What the task asks
Go through the entries below and copy each line containing the word "sidebar".

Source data
-- Opening Marker --
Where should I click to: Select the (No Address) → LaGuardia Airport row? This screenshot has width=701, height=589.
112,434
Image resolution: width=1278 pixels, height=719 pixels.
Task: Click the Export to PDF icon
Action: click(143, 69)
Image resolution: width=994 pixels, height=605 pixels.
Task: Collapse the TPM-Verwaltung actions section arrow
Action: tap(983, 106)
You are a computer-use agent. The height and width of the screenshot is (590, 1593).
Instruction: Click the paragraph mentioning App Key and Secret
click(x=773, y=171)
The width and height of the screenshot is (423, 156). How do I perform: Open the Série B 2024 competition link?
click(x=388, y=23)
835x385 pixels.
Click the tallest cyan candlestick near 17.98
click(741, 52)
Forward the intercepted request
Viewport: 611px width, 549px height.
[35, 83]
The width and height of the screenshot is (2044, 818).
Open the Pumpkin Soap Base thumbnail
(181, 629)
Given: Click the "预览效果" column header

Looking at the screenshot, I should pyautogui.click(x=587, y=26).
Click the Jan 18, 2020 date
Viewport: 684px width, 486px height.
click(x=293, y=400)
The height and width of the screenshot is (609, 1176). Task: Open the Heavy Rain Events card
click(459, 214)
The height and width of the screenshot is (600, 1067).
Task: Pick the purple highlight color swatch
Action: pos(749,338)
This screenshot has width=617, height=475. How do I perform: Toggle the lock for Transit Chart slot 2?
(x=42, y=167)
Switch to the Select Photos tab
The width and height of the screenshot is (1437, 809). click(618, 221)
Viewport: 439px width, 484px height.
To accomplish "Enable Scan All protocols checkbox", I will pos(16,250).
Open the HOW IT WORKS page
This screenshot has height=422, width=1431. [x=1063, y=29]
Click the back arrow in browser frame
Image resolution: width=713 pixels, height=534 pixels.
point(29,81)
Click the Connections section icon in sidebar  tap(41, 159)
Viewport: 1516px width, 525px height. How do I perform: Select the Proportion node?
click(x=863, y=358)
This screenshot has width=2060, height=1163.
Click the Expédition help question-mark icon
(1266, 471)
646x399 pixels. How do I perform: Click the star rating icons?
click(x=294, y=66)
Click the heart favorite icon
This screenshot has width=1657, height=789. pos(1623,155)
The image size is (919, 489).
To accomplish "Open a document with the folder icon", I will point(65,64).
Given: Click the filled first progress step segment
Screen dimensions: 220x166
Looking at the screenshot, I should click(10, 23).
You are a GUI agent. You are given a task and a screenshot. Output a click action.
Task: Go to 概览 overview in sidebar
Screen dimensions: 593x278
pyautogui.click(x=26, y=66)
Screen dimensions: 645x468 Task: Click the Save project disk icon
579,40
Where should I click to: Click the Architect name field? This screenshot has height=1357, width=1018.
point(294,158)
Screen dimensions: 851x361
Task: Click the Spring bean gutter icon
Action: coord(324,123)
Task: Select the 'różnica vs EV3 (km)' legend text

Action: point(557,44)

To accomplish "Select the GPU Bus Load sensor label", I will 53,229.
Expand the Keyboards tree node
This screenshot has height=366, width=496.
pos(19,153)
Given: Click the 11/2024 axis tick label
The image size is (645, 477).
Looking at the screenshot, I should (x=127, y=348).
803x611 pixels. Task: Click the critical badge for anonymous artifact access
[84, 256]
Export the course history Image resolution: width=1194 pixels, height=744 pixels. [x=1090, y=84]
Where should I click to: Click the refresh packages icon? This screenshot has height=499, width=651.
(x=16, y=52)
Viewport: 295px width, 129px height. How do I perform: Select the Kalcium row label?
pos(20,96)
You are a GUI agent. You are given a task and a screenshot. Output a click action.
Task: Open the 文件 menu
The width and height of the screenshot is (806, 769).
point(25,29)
-- Closing Marker --
Reply to the exercise
Click the Connections section icon in sidebar  tap(41, 159)
Task: Go to 概览 overview in sidebar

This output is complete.